Heuer ist das Europäische Jahr für Entwicklung. Die Südwind-Magazin-Redaktion fragt sich: Macht ein solches Themenjahr Sinn?
Ja, sagt Richard Solder:
Viel Lärm um nichts? Zugegeben, der Autor dieser Zeilen hat sich auch schon gefragt, ob das Theater um das Europäische Jahr für Entwicklung Sinn macht: Internationale Themenjahre existieren fast schon inflationär. Für viele NGOs bedeutet das EYD 2015 zudem wohl mehr Stress ohne zusätzliche Gelder.
Aber dann musste ich an Gespräche mit Journalistinnen und Journalisten aus Mainstream-Medien denken, in denen sie in Fragen ihr Unwissen verrieten: Was meint der Begriff „Entwicklung“? Was ist der Unterschied zwischen Entwicklungshilfe und -zusammenarbeit? Darf man noch „Dritte Welt“ sagen?
Und ich bin über Ergebnisse von Eurobarometer-Umfragen gestolpert: 2011 hatten 72 Prozent der befragten Österreicherinnen und Österreicher noch nie von den Milleniumszielen gehört. Laut der Eurobarometer-Umfrage aus 2014 wissen zudem mehr als die Hälfte der befragten Österreicherinnen und Österreicher nicht, wohin die Mittel der nationalen Entwicklungszusammenarbeit gehen.
Schließlich sind mir jene Menschen aus dem NGO-Bereich und der Politik eingefallen, die jahrelang für das EYD 2015 lobbyiert haben.
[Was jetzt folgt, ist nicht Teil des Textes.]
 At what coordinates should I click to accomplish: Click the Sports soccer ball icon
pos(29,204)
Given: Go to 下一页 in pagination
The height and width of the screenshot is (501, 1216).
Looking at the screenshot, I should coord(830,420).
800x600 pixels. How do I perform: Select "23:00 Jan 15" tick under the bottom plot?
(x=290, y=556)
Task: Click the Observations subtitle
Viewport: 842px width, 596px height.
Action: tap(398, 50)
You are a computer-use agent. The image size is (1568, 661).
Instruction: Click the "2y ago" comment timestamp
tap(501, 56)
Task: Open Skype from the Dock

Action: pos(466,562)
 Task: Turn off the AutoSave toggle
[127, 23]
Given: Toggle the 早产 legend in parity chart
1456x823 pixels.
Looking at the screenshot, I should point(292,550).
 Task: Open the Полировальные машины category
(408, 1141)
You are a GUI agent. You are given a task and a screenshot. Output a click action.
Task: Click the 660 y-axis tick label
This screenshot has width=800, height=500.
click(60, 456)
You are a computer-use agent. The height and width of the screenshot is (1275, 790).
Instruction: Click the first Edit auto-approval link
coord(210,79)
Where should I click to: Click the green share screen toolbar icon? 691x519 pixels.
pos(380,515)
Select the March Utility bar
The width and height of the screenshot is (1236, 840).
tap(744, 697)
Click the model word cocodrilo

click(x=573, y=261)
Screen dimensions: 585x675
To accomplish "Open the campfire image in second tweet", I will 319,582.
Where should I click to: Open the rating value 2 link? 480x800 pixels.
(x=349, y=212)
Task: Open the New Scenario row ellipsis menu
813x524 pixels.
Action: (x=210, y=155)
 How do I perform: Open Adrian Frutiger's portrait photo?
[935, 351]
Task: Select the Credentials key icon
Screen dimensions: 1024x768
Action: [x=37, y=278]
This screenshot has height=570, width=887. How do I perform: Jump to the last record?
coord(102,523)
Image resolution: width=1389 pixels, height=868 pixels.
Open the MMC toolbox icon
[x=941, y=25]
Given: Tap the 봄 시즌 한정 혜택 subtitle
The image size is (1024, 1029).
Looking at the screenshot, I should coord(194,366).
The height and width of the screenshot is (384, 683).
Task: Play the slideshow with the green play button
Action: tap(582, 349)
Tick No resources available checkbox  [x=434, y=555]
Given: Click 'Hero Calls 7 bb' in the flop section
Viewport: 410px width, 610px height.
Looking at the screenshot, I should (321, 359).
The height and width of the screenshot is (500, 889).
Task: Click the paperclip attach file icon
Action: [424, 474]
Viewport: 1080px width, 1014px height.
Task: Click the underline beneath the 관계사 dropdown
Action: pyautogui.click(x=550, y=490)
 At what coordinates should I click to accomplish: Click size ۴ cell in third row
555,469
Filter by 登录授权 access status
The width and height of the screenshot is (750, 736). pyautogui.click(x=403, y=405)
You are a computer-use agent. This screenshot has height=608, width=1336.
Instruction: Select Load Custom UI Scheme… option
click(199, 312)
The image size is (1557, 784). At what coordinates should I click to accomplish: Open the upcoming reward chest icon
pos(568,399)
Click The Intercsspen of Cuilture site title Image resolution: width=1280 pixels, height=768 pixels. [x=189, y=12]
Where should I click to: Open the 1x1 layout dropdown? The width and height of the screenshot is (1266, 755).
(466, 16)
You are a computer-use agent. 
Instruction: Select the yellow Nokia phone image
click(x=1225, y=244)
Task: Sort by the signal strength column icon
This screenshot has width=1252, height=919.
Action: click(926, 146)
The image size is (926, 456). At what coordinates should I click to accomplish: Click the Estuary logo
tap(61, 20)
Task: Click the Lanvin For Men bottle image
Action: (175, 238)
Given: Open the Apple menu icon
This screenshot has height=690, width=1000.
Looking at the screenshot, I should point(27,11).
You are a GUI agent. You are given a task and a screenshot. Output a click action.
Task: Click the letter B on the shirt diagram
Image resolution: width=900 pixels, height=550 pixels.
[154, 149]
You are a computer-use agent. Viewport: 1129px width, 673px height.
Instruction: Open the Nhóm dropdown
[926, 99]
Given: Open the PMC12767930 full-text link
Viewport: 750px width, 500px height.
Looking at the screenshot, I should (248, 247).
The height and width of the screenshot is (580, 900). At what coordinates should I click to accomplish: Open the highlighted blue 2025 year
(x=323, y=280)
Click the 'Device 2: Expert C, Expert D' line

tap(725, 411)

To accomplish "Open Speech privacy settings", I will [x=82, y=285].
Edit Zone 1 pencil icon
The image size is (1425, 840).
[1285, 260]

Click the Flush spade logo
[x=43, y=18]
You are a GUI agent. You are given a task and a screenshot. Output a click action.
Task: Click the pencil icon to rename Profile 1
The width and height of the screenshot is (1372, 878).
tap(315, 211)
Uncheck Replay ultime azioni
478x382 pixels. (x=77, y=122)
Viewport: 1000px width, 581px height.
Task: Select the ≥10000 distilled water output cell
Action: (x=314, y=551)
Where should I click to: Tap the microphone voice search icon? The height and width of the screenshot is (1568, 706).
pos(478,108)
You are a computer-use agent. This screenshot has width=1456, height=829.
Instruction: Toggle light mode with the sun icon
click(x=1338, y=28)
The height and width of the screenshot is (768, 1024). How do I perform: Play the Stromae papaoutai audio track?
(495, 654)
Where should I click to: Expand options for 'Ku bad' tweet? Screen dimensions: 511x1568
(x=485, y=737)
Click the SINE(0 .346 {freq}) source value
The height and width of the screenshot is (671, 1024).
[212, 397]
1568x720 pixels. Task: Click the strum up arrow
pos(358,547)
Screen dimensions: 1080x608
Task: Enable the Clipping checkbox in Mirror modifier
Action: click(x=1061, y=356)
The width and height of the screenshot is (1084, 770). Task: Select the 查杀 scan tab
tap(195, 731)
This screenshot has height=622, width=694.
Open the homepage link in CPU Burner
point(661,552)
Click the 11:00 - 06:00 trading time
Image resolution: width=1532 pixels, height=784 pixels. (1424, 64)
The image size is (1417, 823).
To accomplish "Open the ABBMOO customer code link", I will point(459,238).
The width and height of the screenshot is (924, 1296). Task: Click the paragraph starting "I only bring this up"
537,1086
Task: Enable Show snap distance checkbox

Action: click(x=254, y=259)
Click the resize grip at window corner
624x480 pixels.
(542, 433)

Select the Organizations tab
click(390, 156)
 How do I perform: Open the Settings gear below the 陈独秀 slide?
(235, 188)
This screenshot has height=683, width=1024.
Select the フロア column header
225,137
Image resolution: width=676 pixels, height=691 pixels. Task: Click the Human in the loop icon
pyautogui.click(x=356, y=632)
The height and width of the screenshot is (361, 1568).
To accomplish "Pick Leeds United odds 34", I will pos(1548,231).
Dank ihnen haben wir eine Bühne, auf der wir Werbung für Entwicklungszusammenarbeit machen können. Was dabei herauskommt, hängt nicht zuletzt von uns selbst ab. Das Material dafür haben wir schon: Wir alle arbeiten in so vielen wichtigen Projekten, kennen so viele interessante Personen, spannende Geschichten und Schicksale rund um Entwicklungsthemen – bringen wir sie vor den Vorhang!
Nein, sagt Christina Bell:
Was haben junge KraftfahrerInnen, Freiwillige und der Fremdenverkehr gemeinsam? Sie alle standen bereits im Mittelpunkt eines EU-Themenjahrs. 2015 geht es also um Entwicklung.
Zweifelsohne wird es dem professionellen Kommunikationsapparat gelingen, Interesse für Entwicklung zu wecken, was begrüßenswert ist. Allerdings trübt das Bild, dass dafür kein zusätzliches Geld in die Hand genommen wird. Das heißt, das Jahr für Entwicklung geht auf Kosten anderer Projekte der entwicklungspolitischen Bildung, die sonst aus diesem Budgettopf finanziert werden.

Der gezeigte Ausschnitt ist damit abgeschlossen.